The library can also recommend to use the ES module version.

🧪 "Recommending" an experimental solution from a stable release is not a good idea. Remember to publish your library as an unstable release (like pre-release, alpha, etc.)

The library is required/imported like this:

Before Now Next version
require(my-lib) OK deprecated dropped
require(my-lib/index.cjs) N/A legacy deprecated
import my-lib/index.mjs N/A 🧪 OK OK
import my-lib N/A N/A recommended

Extra. Libraries with more than one file

If you offer multiple endpoints from your library like this:

const f1 = require('my-library/function1')
const f2 = require('my-library/function2')

📝 You might want to read the Package Exports Proposal (still in "pre-PR" status)

Additional notes of this phase

  • New code should be written with ES modules directly.
  • If you are writing a library, be sure that you are using the correct standard
  • If you are writing a library, make sure to offer a CommonJS alternative and make it the default one, even if you want to deprecate it. Make sure to test it against Node.js < 12

Transition 2. Enable ESM as default. Support CommonJS

🛑 Do not do this in production until ESM is supported without experimental flags.

Goals:

  • Work with ES modules by default
  • Still support legacy CommonJS but deprecate it
  • Drop deprecated code

Make the breaking change!

In the package.json file of your project add:

{
  "type": "module"
}

Now all the .js files are treated as .mjs. You cannot use require anymore in any .js or .mjs file.

Both .js and .mjs extensions works seamlessly.

You could use both to differ between scripts vs modules… But that's only an opinion. For example, you can keep an index.js file but use .mjs as extension for its dependencies.

Rename all the .js files that still use CommonJS to .cjs. Fix the imports/exports paths

Extra. Deprecate the remaining .cjs files (you should drop them soon!).

Library author. Make the breaking change!

💥 Every step in this section causes breaking changes. If you are a library author, you might want to do a single major release with all the changes

🧪 Also every step in this section in experimental status.

Recommendation: do a major + non-stable release: npm version premajor.
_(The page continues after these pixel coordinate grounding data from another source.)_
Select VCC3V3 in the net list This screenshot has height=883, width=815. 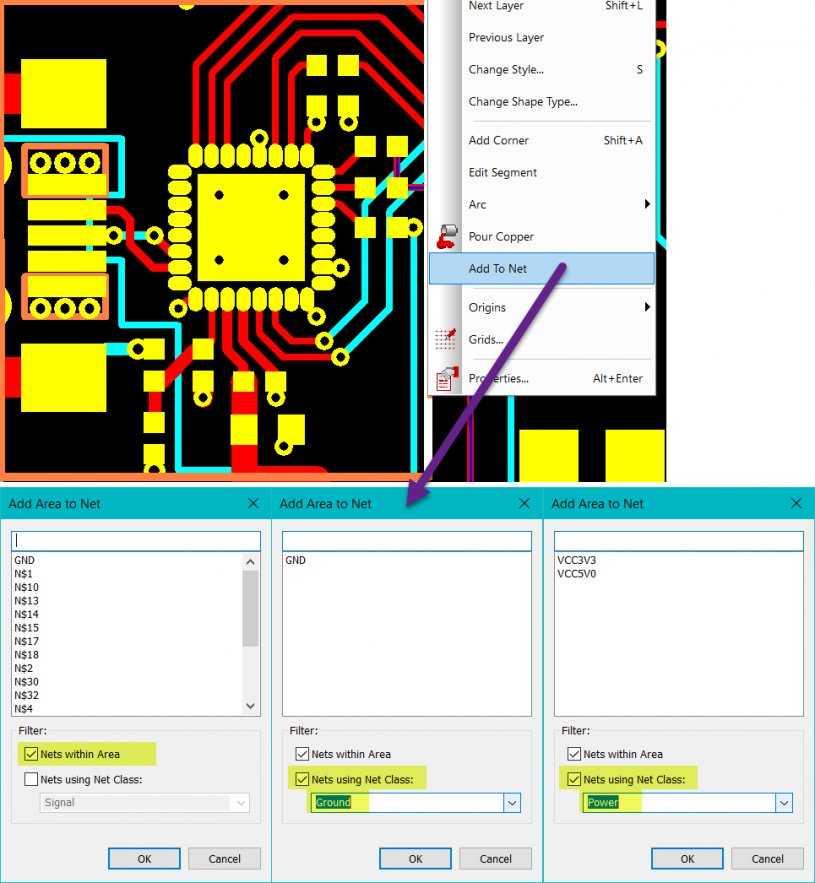point(577,561)
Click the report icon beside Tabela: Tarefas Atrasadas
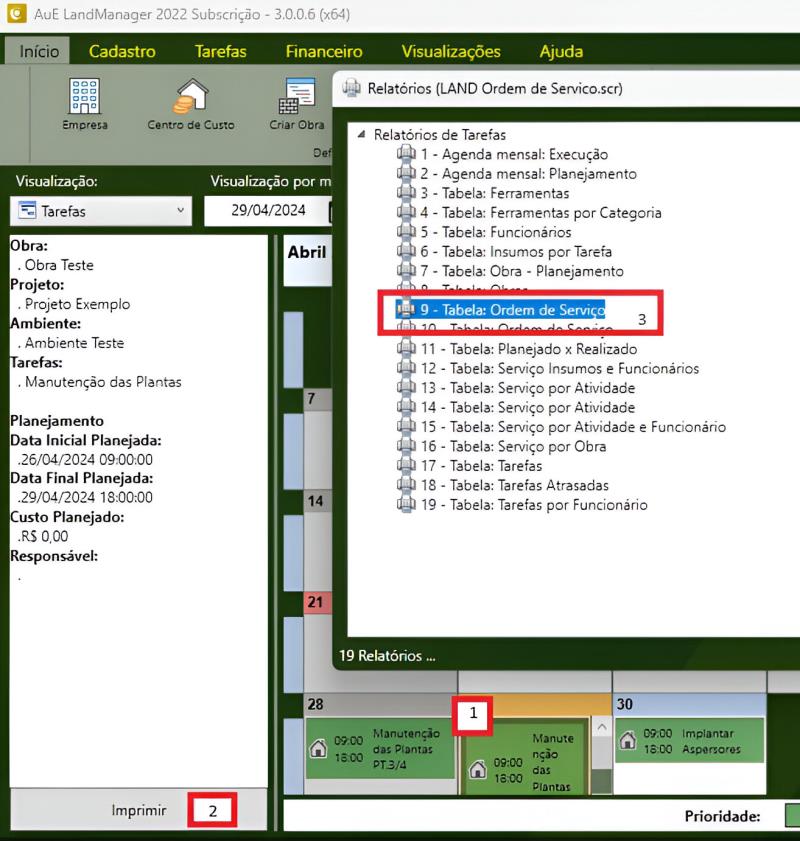This screenshot has height=841, width=800. coord(406,485)
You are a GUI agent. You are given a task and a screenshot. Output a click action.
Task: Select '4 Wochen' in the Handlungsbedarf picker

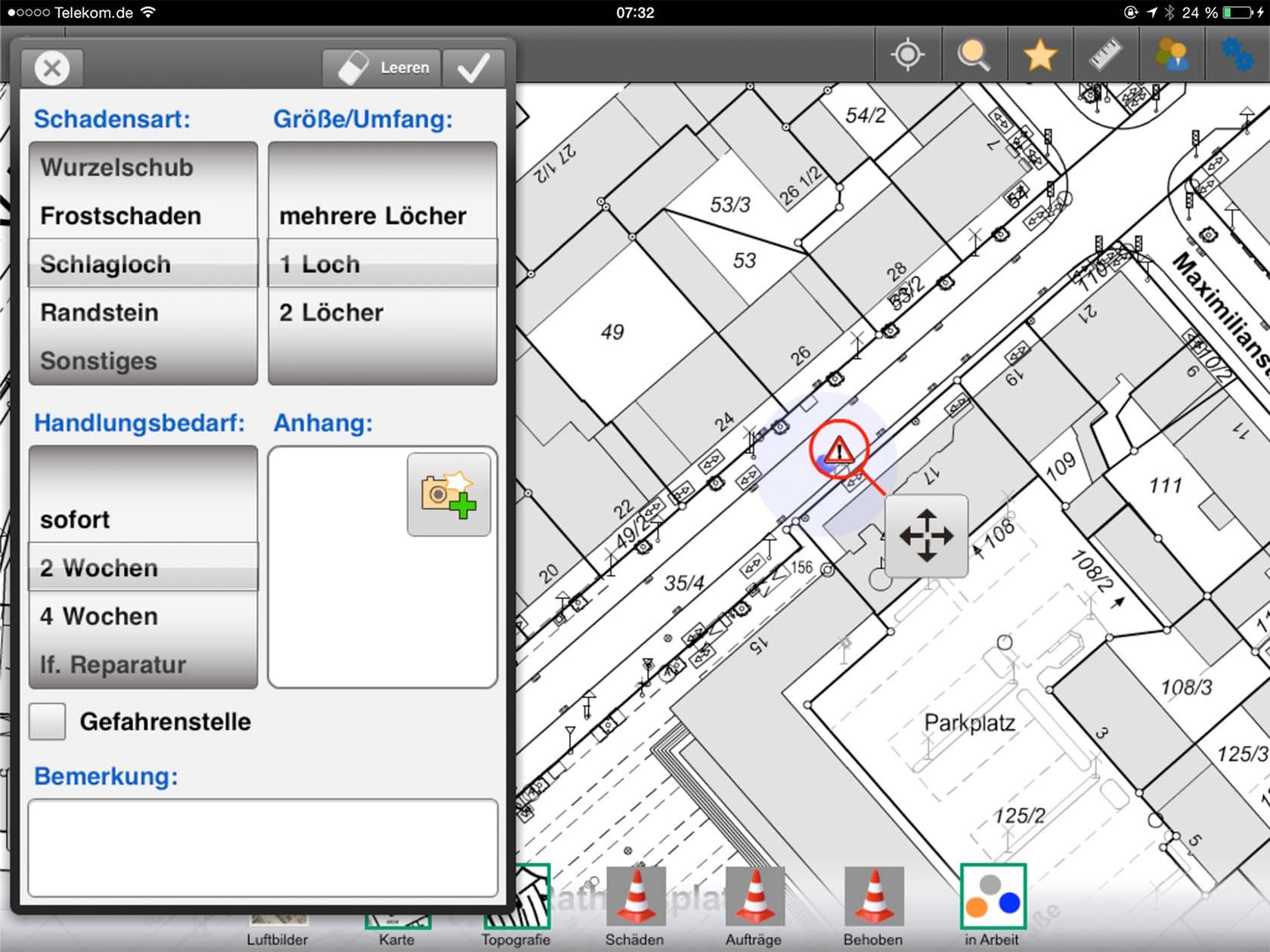tap(99, 617)
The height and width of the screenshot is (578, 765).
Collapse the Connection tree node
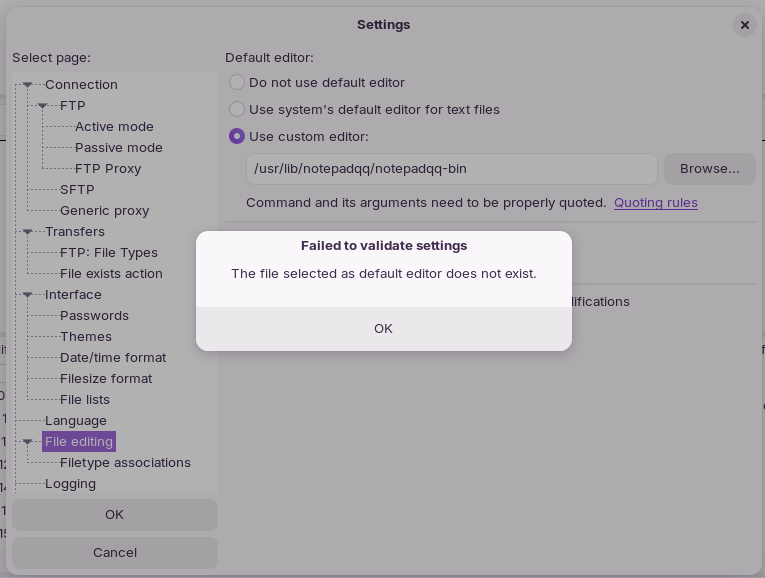click(28, 85)
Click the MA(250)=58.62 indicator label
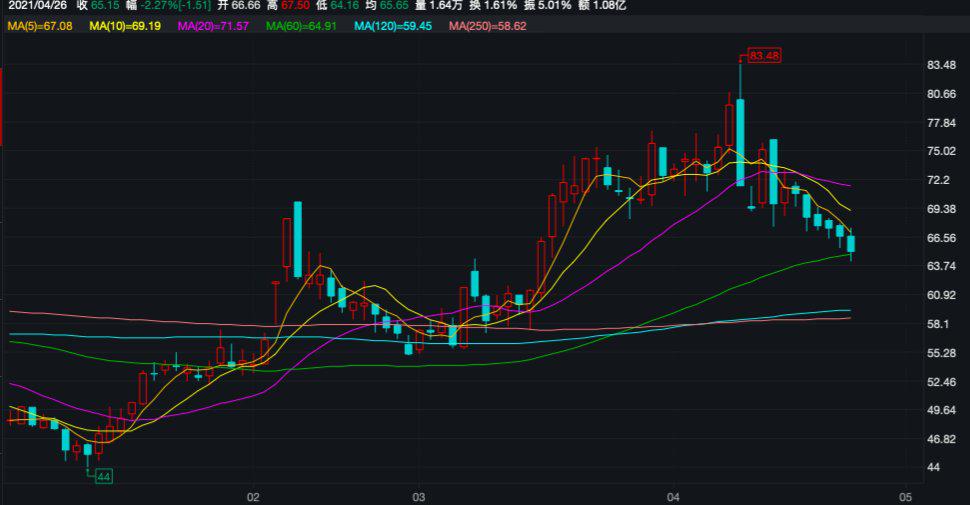This screenshot has width=970, height=505. (485, 24)
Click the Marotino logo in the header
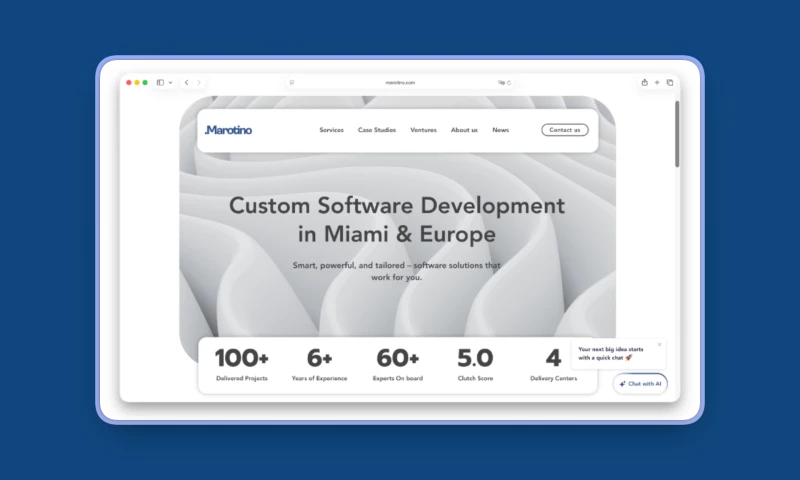The height and width of the screenshot is (480, 800). point(228,130)
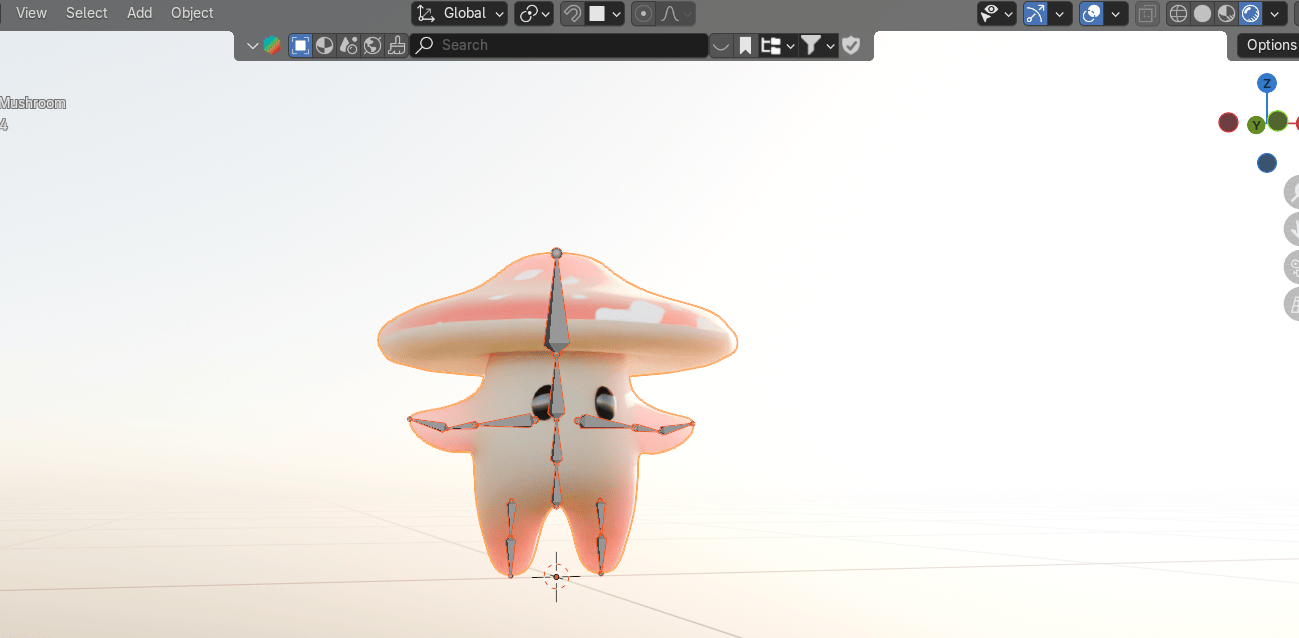Switch to Solid viewport shading
Viewport: 1299px width, 638px height.
click(1202, 13)
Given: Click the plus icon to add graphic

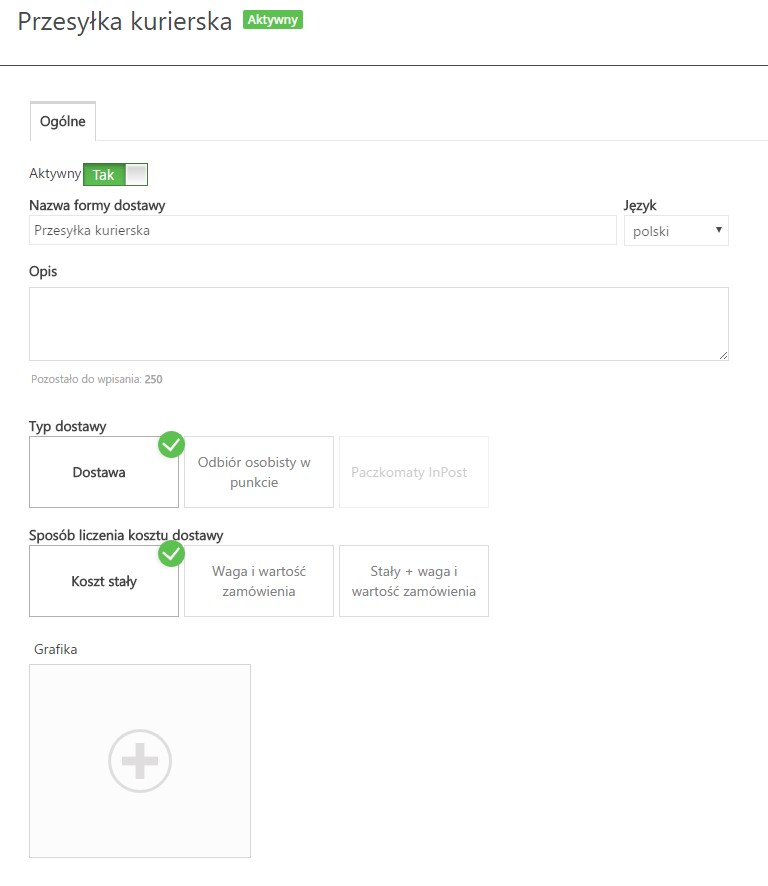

⚠️⚠️⚠️ In the package.json file of your project add "type" (💥 changing "type" to "module" is also a breaking change) and point to index.mjs file as the entry of the library:

{
  "type": "module",
  "main": "index.mjs" ⚠️⚠️⚠️
}

⚠️⚠️⚠️ It is not guaranteed that the field will be called "main".

📝 Actually the ofificial announcement says:

«While we are aware that the community has embraced the "module" field, it is unlikely that Node.js will adopt that field […] Please do not publish any ES module packages intended for use by Node.js until this is resolved.»

📝 However, the roadmap documentation says:

«Status quo is current --experimental-modules behavior: "main" points to exactly one file, and all file extensions are mandatory (by default), so there is no possibility of an import specifier pointing to different files in ESM versus CommonJS.»

«Status quo has consensus and will ship absent any other proposals achieving consensus. “New field” proposal lacks consensus.»

After you have set "type" to "module", using bare-paths with CommonJS (require(my-lib)) no longer works (💥 Changing the way to reach your API is a breaking change)

Once both index.mjs and index.cjs are reachable, you can delete the index.js file. Additionally, you can add a deprecation warning in index.cjs if you are planning to drop CommonJS support.

require = require('esm')(module)
process.emitWarning('CommonJS support will end in the next major version of this library')
module.exports = require('../index.mjs')

You can also mark esm (the library that we use only for legacy support) as "optional dependency" of your library. Users that uses ES modules do not need to install the library. 💥 Converting a dependency to optional is always a breaking change

Now Next
require(my-lib) dropped💥 dropped
require(my-lib/index.cjs) deprecated dropped
import my-lib/index.mjs OK 🧪 OK
import my-lib OK 🧪 OK

That's it!

In future posts I will probably mention something about authoring other types of libraries: libraries for/written in TypeScript, libraries for frontend javascript, isomorphic libraries… Who knows!

Also I want to discuss about the consequences of adopting ES modules: code completion from text editors, follow the standards, etc.